Data records
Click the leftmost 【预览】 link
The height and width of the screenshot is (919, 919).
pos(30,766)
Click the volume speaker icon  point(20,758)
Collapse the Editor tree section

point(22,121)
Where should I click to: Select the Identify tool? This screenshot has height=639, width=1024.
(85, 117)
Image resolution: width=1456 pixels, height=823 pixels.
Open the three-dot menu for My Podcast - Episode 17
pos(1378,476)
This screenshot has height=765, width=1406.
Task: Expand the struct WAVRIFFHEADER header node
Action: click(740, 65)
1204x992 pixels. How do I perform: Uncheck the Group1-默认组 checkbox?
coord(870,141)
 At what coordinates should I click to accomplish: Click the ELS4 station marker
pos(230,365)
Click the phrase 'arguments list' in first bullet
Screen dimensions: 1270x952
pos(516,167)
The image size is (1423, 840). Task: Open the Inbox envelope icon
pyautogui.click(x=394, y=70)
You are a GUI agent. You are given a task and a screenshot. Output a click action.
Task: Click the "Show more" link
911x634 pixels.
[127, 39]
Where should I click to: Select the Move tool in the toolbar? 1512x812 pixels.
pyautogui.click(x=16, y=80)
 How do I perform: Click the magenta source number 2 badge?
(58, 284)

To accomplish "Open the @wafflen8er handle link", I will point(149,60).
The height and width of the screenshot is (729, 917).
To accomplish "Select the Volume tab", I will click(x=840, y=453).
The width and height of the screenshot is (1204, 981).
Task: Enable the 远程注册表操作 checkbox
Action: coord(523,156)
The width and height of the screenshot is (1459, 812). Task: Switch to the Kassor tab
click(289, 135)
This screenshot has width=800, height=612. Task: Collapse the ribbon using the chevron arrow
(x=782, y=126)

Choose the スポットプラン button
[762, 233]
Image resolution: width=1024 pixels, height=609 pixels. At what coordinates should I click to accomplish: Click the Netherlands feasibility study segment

### [Prompt]
Tally the lines of the records above that contain the word "Collapse", and give only the number.

### [Output for this task]
2